Asimismo, la defensa de la transición verde y la eliminación de motores de combustión no coincide con la dirección adoptada por la UE. «Rechazamos que los vehículos de combustión u otras tecnologías sin eficacia demostrada puedan continuar comercializándose después de 2035″, afirmó Sánchez en una carta hace pocos días. Sin embargo, Alemania e Italia han ejercido fuerte presión para revertir parte de las medidas implantadas en la legislatura anterior, cuando España todavía estaba en el centro de las decisiones, autorizando la fabricación y venta continuada de coches de gasolina y diésel en Europa.

La industria automovilística europea enfrenta un momento muy complejo, y la economía en general está perdiendo competitividad a gran velocidad. La eliminación de esos vehículos hubiese representado un obstáculo casi insuperable. Esa es la razón por la que la Comisión Von der Leyen II, que cuenta con Teresa Ribera como vicepresidenta primera para la Transición Limpia, Justa y Competitiva, ha intervenido. La incomodidad reflejada la semana pasada en Estrasburgo, cuando le consultaron sobre esta decisión, demuestra el malestar que le genera esta situación.

El acercamiento de España a China tampoco favorece la posición de Sánchez como líder en la UE. Desde el Ejecutivo se presenta esta postura como un intento europeo de abrir nuevas vías y mejorar las relaciones con el país asiático, pero en varias capitales importantes no resulta bien recibido. Por ejemplo, el ministro de Exteriores de Alemania, Johann Wadephul, ha sido muy crítico con las políticas comerciales del Gobierno de Xi Jinping, y las relaciones son tan complejas que se prevé un viaje oficial del canciller Merz a Pekín para intentar mejorar la situación.

Por su parte, Francia ha confrontado a Shein, y Países Bajos llegó a nacionalizar Nexperia, una empresa de microchips propiedad de la china Wingtech.
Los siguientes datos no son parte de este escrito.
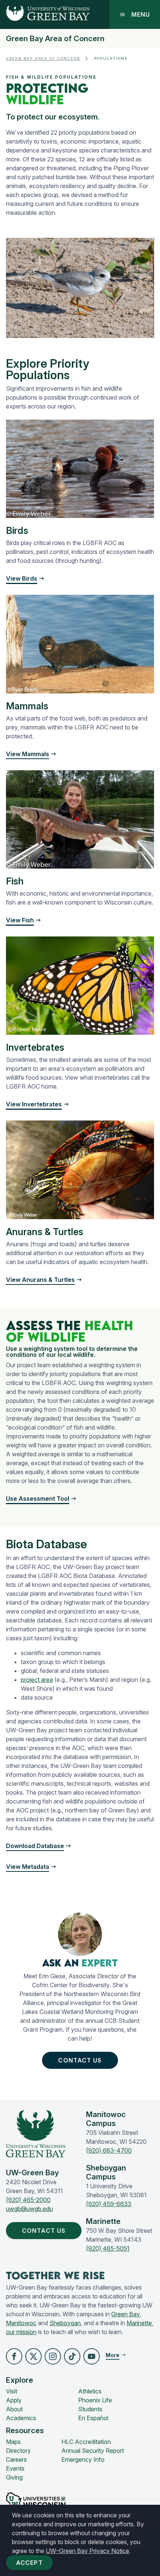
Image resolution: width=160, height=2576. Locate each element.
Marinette (139, 2323)
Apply (14, 2400)
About (14, 2409)
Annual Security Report (92, 2450)
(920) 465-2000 (28, 2199)
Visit (11, 2391)
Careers (16, 2459)
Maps (13, 2441)
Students (90, 2409)
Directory (18, 2450)
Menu (140, 14)
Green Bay (125, 2314)
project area (37, 1679)
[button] (41, 1498)
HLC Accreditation (86, 2441)
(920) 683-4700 (109, 2150)
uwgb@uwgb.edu (29, 2208)
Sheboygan (65, 2323)
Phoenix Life (95, 2400)
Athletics (90, 2391)
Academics (21, 2418)
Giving (14, 2477)
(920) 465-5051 (107, 2248)
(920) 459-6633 (108, 2204)
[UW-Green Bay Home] (45, 14)
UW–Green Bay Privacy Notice (87, 2550)
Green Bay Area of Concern (55, 38)
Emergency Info (83, 2459)
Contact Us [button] (80, 2060)
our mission (21, 2332)
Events (15, 2468)
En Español (93, 2418)
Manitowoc (21, 2323)
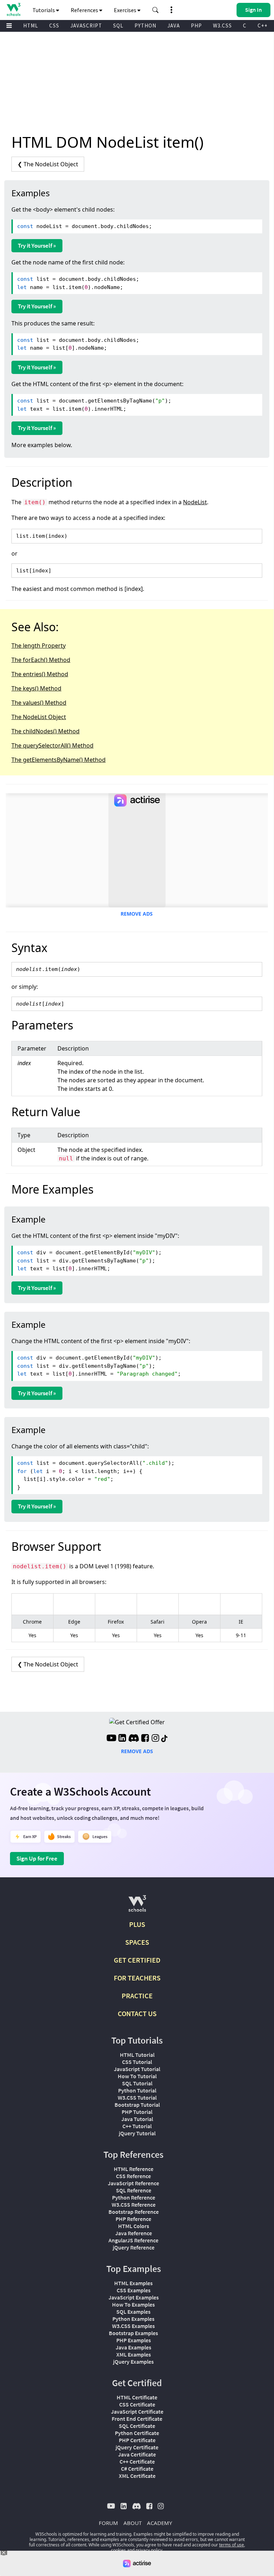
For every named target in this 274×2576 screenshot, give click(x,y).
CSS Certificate (137, 2404)
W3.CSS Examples (133, 2325)
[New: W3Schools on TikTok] (164, 1739)
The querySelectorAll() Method (52, 745)
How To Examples (133, 2304)
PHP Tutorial (137, 2111)
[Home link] (13, 9)
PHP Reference (133, 2218)
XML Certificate (137, 2475)
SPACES (137, 1942)
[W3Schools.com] (137, 1906)
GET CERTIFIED (137, 1959)
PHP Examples (133, 2340)
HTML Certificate (137, 2397)
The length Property (38, 645)
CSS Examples (134, 2290)
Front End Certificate (137, 2418)
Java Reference (133, 2233)
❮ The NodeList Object (47, 164)
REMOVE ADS (137, 913)
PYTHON (145, 25)
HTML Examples (133, 2283)
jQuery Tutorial (137, 2133)
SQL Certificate (137, 2425)
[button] (155, 10)
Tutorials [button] (44, 10)
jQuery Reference (133, 2247)
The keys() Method (36, 688)
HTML (30, 25)
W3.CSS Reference (134, 2204)
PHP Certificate (137, 2440)
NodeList (195, 502)
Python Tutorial (137, 2090)
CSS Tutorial (137, 2061)
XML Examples (133, 2354)
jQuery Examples (133, 2361)
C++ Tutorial (137, 2126)
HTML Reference (133, 2168)
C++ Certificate (137, 2461)
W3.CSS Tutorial (137, 2097)
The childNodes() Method (45, 731)
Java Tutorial (137, 2118)
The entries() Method (39, 674)
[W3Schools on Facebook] (145, 1739)
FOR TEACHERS (137, 1977)
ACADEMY (159, 2522)
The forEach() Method (40, 660)
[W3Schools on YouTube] (111, 1739)
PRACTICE (137, 1995)
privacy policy (149, 2550)
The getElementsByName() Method (58, 760)
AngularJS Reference (133, 2240)
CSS (54, 25)
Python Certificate (137, 2432)
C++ (263, 25)
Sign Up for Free (36, 1858)
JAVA (173, 25)
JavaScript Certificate (137, 2411)
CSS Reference (133, 2176)
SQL (118, 25)
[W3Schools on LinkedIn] (122, 1739)
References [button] (85, 10)
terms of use (231, 2545)
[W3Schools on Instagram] (155, 1739)
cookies (118, 2550)
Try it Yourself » (37, 245)
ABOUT (132, 2522)
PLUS (137, 1924)
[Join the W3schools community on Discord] (133, 1739)
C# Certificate (137, 2468)
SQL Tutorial (137, 2083)
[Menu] (9, 26)
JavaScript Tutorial (137, 2069)
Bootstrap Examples (133, 2333)
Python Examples (133, 2318)
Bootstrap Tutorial (137, 2104)
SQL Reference (133, 2190)
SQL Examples (133, 2311)
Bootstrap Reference (133, 2211)
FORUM (108, 2522)
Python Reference (133, 2197)
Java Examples (133, 2347)
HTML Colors (133, 2226)
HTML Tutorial (137, 2054)
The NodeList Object (38, 717)
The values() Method (38, 703)
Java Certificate (137, 2454)
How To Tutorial (137, 2076)
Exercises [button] (125, 10)
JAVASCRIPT (86, 25)
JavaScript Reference (133, 2183)
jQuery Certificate (137, 2447)
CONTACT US (137, 2013)
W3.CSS (222, 25)
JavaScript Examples (133, 2297)
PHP (196, 25)
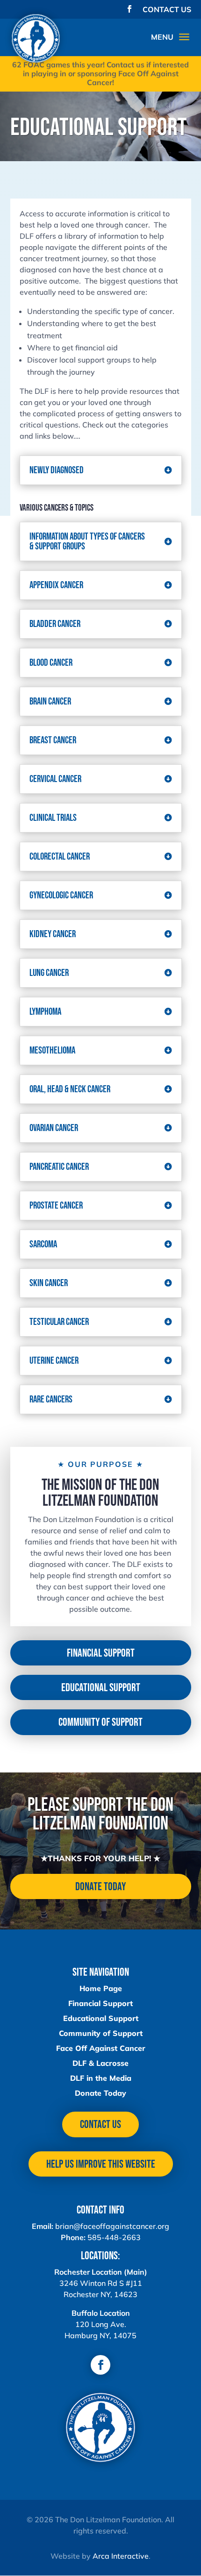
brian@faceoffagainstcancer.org (112, 2226)
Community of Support (100, 1722)
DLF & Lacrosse (100, 2063)
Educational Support (100, 1687)
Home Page (100, 1988)
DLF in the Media (100, 2078)
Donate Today (100, 1886)
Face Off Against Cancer (100, 2048)
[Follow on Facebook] (100, 2365)
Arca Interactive (121, 2556)
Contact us (100, 2124)
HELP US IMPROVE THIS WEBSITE (100, 2164)
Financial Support (101, 1653)
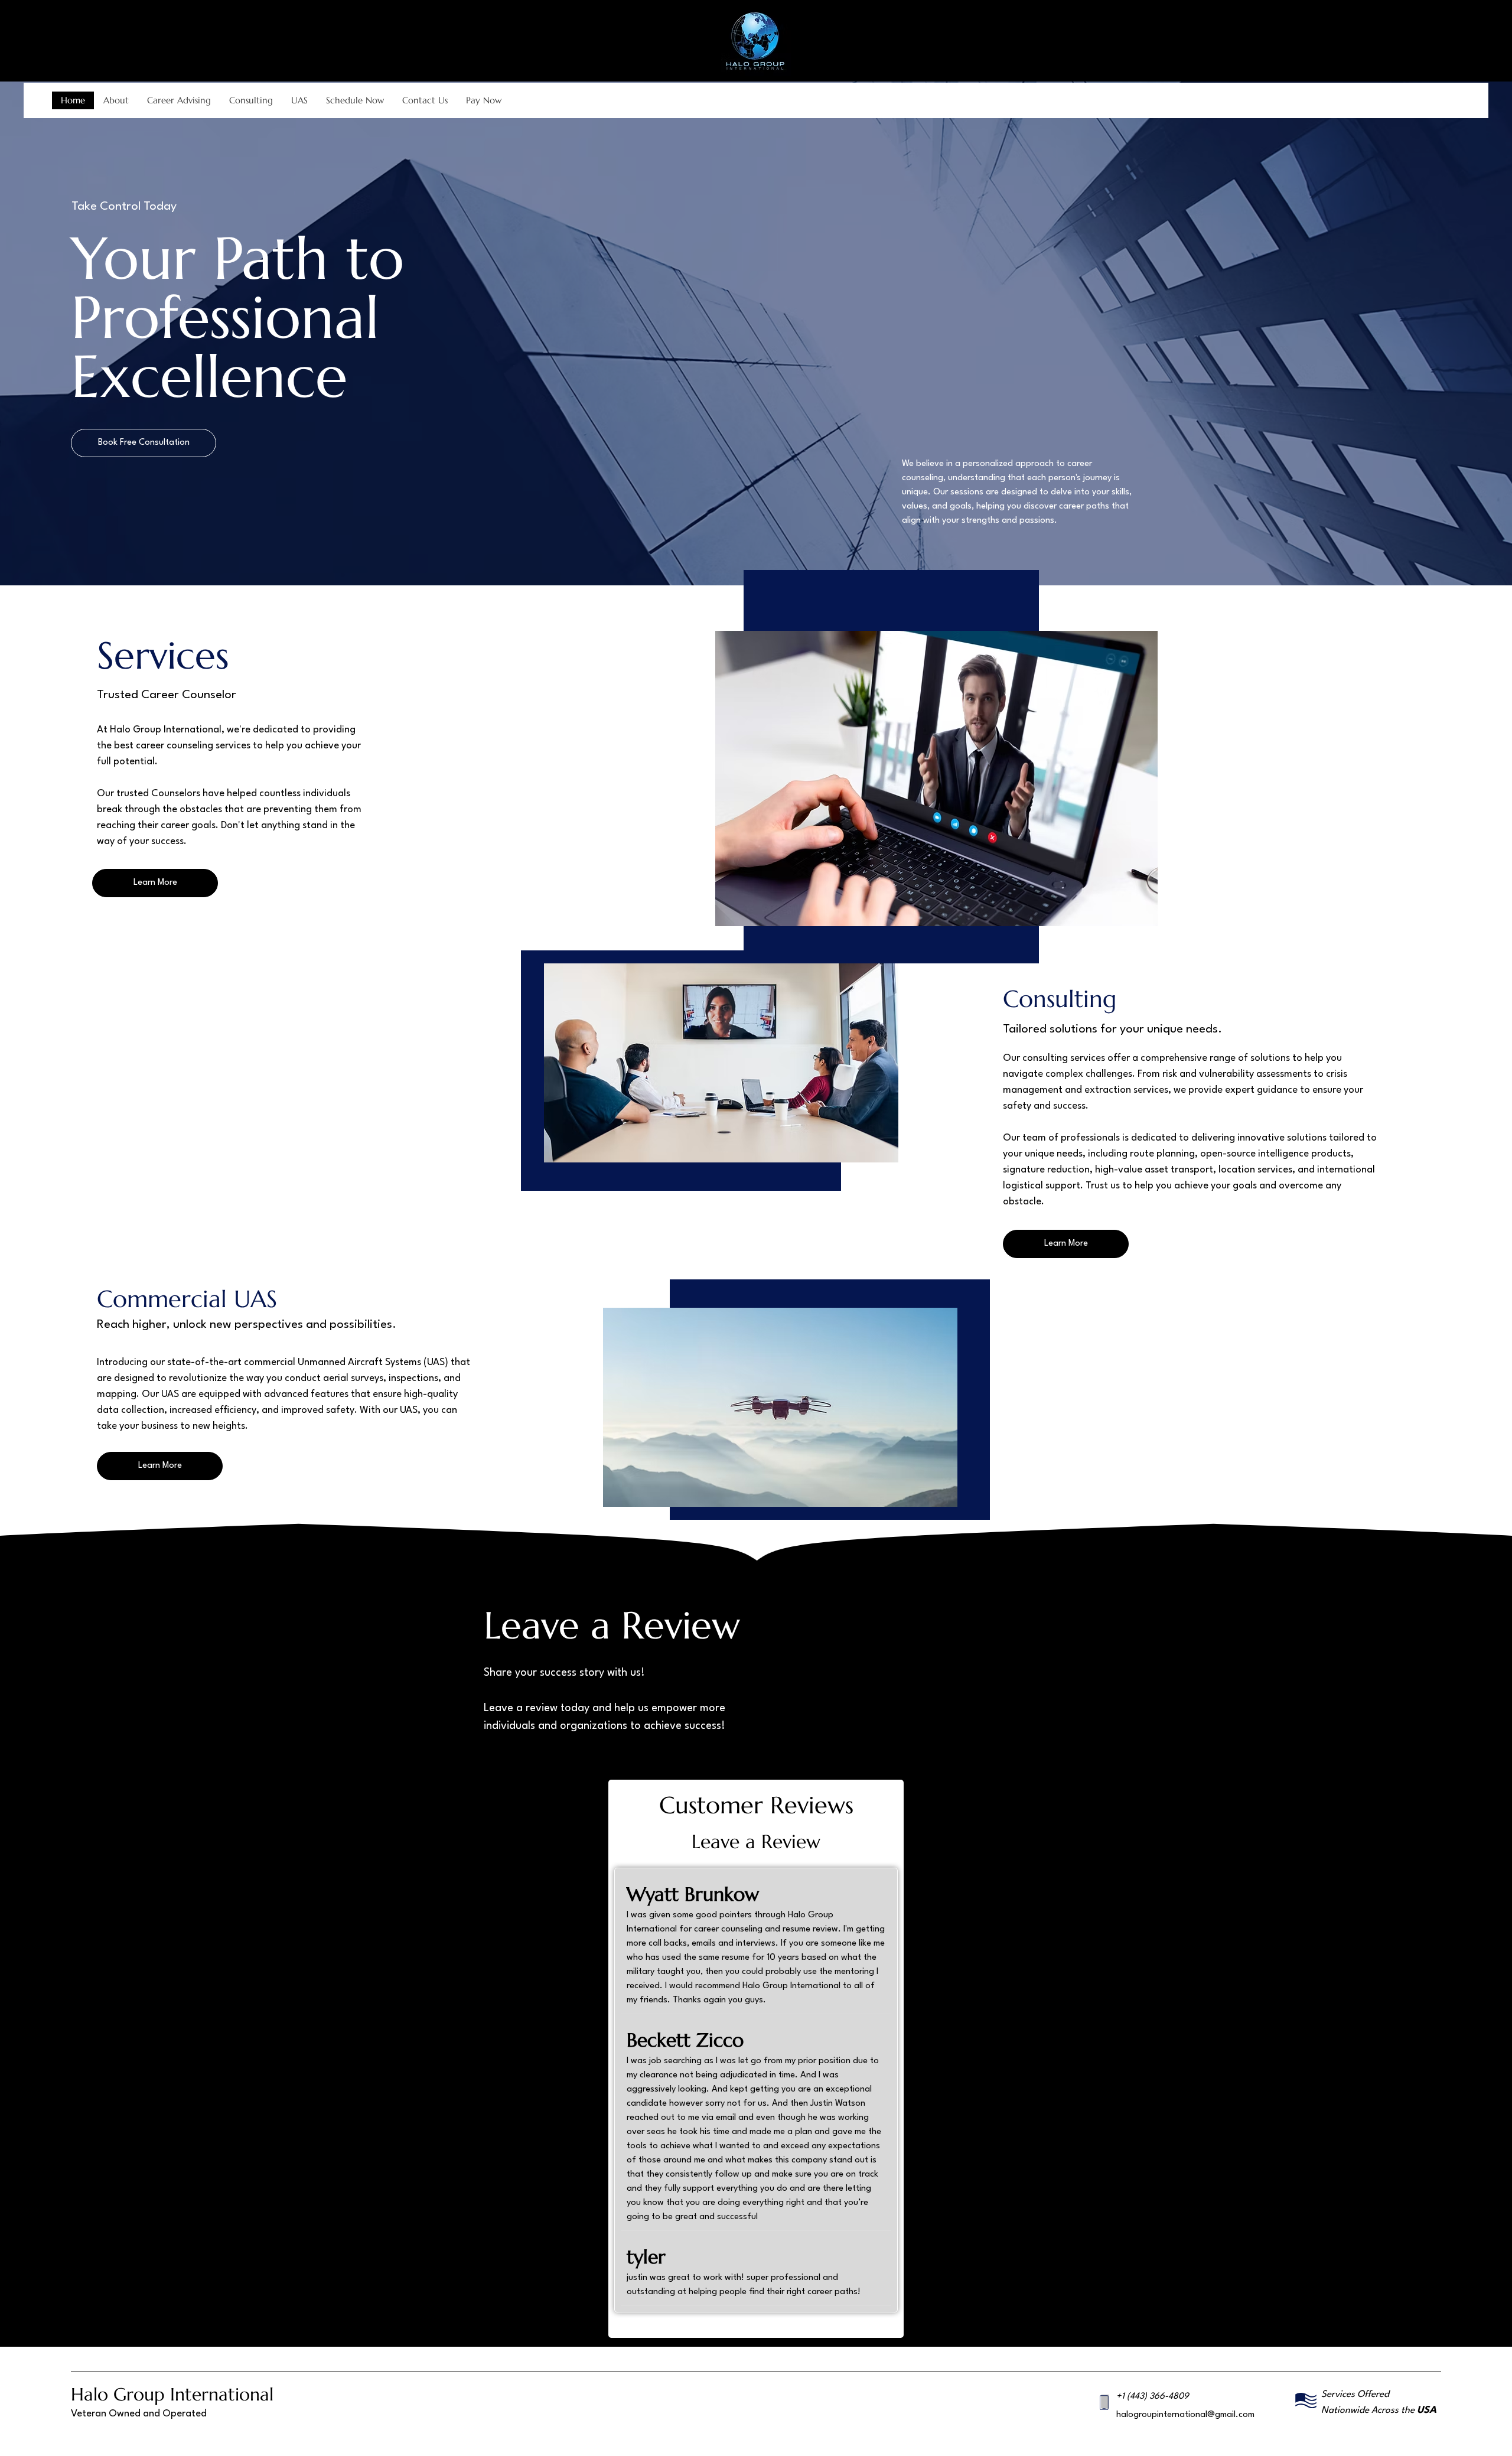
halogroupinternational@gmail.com (1185, 2415)
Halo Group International (172, 2394)
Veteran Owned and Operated (139, 2414)
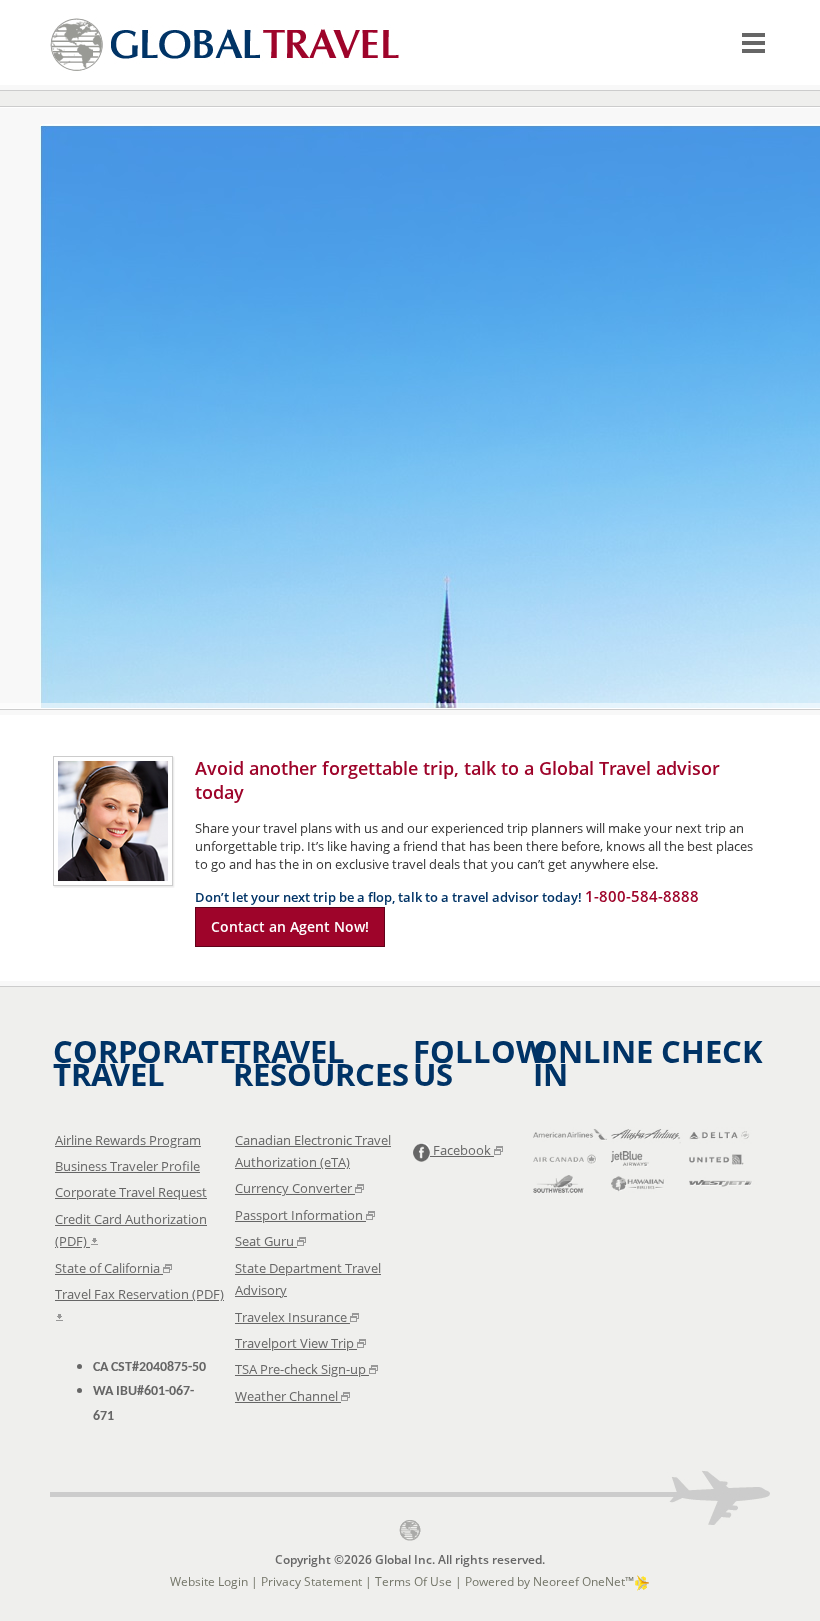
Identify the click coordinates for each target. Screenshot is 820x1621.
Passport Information (300, 1215)
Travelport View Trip (296, 1343)
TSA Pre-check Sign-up (302, 1369)
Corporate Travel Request (131, 1192)
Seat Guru (266, 1241)
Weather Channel (288, 1396)
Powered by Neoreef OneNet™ (549, 1581)
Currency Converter (295, 1188)
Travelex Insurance (292, 1317)
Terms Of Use (413, 1581)
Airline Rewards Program (128, 1140)
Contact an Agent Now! (290, 926)
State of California (109, 1268)
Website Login (209, 1581)
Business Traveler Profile (127, 1166)
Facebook (462, 1150)
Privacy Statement (311, 1581)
En contraste, el Gobierno español ha dejado en manos de Huawei contratos sensibles en Interior, que incluso la Comisión Europea ha censurado. «Existe el riesgo de depender de un proveedor de alto riesgo en un sector crítico y delicado», advirtió en múltiples ocasiones la vicepresidenta para la Soberanía Tecnológica, la Seguridad y la Democracia, Henna Virkkunen, destacando la posibilidad de «injerencia extranjera».

Finalmente, para evidenciar la notable pérdida de relevancia de España, el último Consejo Europeo del año fue muy revelador. En esa reunión de presidentes y primeros ministros se tomaron dos decisiones cruciales: no ratificar el acuerdo UE-Mercosur y emitir deuda conjunta en lugar de usar activos rusos para apoyar financieramente a Ucrania. Los líderes destacados en esa jornada negativa para la UE fueron Meloni y Macron, que bloquearon el acuerdo comercial y apoyaron los eurobonos, mientras Merz y Von der Leyen fueron los principales perdedores. El presidente del Consejo, Antonio Costa, tuvo un papel importante al desbloquear el crédito, aunque fuera mediante emisión de deuda, y el primer ministro húngaro, Viktor Orban, también desempeñó un rol relevante al abstenerse, lo que permitió la emisión por motivos propios. Pero, según fuentes consultadas, de Sánchez no se tuvo noticia alguna.